**Data records:**
· · · · · · ·

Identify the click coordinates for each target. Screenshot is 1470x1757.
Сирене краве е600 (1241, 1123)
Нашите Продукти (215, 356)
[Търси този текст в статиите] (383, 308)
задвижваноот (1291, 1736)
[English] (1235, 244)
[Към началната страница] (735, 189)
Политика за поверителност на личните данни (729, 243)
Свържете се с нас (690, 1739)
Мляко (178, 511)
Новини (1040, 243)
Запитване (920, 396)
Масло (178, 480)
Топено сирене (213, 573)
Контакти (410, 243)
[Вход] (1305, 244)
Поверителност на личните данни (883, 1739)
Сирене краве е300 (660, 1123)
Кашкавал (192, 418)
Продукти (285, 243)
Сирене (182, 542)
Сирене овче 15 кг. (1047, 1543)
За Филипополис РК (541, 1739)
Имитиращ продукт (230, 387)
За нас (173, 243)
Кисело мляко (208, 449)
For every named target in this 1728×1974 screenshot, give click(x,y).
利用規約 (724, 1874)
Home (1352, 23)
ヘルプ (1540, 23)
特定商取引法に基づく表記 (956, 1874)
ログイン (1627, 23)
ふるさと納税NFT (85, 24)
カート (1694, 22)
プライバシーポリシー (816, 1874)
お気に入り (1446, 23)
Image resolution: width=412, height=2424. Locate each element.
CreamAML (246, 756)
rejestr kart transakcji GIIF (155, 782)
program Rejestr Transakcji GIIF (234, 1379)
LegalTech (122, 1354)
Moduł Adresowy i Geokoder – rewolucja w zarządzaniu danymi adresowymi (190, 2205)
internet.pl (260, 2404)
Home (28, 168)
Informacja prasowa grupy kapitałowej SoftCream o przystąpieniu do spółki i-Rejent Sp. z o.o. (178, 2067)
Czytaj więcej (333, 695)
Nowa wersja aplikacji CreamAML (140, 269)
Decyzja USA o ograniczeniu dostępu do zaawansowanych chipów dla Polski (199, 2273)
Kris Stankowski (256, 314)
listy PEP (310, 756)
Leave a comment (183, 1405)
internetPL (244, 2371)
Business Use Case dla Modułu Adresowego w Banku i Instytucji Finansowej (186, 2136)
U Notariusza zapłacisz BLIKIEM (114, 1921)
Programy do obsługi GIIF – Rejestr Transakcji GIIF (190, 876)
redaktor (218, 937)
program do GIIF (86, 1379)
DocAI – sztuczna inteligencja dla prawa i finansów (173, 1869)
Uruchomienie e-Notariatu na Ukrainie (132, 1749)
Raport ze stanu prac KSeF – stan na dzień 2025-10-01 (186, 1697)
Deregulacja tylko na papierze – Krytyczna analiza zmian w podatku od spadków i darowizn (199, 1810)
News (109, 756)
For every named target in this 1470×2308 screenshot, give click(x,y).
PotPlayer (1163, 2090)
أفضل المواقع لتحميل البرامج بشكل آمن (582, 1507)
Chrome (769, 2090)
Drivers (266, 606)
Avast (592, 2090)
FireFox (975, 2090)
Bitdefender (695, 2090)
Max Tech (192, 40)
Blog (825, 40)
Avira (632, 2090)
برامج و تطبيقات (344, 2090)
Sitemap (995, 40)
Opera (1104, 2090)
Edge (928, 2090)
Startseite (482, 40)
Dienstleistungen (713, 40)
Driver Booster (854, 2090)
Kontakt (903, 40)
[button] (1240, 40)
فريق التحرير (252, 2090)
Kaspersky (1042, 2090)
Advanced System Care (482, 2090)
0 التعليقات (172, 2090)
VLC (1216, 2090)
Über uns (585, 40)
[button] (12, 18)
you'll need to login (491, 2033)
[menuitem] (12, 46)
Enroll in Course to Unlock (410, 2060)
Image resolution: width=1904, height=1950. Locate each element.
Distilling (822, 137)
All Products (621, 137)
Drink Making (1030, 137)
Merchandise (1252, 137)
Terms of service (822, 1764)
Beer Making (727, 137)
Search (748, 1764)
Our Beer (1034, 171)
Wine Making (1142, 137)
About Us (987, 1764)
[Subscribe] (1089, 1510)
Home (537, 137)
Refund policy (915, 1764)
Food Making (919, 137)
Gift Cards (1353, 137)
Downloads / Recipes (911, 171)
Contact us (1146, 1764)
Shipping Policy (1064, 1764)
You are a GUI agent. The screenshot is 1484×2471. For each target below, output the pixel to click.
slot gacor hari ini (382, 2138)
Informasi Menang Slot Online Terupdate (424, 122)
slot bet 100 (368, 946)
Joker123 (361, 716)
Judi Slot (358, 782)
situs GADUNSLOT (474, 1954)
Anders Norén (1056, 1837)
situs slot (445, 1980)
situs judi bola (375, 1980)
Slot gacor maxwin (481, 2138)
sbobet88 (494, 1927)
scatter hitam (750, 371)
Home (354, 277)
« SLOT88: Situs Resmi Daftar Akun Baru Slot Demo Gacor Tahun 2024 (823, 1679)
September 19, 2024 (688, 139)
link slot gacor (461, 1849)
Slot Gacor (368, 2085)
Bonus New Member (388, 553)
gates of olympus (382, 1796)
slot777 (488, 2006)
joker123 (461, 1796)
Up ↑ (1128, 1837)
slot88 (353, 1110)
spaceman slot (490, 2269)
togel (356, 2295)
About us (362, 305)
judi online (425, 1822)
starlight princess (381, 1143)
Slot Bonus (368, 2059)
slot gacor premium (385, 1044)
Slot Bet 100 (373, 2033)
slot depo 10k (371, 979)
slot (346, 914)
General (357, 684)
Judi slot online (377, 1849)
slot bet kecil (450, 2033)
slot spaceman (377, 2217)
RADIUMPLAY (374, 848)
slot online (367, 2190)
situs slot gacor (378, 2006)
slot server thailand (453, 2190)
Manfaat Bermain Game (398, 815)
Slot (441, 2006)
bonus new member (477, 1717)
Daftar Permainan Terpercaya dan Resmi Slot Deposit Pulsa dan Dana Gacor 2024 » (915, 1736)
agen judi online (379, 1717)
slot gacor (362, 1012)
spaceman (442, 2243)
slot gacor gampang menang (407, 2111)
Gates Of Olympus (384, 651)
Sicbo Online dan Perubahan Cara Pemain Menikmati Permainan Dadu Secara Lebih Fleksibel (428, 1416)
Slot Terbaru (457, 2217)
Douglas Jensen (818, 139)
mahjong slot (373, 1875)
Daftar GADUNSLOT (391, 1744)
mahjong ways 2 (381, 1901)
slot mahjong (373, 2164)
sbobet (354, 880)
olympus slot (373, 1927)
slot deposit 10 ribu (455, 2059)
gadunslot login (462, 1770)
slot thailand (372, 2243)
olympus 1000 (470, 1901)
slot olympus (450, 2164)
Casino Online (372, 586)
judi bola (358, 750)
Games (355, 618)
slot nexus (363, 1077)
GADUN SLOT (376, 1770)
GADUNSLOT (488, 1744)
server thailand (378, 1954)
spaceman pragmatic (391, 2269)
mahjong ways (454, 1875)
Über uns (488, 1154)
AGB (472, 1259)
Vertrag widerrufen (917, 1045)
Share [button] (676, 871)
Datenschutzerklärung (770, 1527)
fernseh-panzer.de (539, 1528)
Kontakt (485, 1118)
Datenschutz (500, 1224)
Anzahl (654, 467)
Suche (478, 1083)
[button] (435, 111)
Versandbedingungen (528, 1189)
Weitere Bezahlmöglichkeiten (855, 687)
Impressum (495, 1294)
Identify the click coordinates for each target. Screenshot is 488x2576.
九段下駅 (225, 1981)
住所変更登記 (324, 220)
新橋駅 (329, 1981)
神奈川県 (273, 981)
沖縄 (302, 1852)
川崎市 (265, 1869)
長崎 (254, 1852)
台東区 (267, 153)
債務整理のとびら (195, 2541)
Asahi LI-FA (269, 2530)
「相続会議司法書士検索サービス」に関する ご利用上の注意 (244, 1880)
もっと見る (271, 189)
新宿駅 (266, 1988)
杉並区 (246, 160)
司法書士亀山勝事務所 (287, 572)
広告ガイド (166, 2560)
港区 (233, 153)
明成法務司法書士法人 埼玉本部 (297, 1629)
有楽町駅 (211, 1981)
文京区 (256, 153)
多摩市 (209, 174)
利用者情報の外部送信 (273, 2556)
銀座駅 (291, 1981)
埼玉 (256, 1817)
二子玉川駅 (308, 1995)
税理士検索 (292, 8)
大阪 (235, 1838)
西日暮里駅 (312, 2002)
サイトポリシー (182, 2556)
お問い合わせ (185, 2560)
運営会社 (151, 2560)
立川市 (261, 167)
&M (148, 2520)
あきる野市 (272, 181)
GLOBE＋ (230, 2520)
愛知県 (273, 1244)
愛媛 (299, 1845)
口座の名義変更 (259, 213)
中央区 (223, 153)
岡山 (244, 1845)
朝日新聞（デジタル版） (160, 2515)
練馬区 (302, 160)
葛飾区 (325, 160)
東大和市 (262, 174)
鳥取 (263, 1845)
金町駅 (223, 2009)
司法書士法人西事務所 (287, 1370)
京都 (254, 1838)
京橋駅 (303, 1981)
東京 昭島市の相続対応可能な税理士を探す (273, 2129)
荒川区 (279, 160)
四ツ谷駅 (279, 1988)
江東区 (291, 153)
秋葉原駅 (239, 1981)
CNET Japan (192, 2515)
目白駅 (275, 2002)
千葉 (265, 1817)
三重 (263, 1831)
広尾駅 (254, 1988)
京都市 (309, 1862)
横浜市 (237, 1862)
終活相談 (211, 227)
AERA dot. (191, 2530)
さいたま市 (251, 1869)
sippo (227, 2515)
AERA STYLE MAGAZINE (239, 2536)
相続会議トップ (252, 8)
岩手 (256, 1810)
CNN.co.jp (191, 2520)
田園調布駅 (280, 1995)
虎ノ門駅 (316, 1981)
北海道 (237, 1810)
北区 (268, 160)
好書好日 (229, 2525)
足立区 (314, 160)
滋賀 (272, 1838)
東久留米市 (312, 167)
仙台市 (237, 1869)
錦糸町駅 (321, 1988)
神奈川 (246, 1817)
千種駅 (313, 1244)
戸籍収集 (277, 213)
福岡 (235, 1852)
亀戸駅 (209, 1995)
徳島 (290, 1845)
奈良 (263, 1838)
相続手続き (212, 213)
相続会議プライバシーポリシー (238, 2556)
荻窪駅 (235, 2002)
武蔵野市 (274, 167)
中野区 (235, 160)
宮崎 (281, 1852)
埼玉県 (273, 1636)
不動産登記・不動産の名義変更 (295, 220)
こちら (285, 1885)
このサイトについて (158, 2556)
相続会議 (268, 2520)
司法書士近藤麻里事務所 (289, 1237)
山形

· · · · · · ·

**Task item:** Determine how many lines of the listing include the word "spaceman" and report nothing but the number.

**Answer section:** 4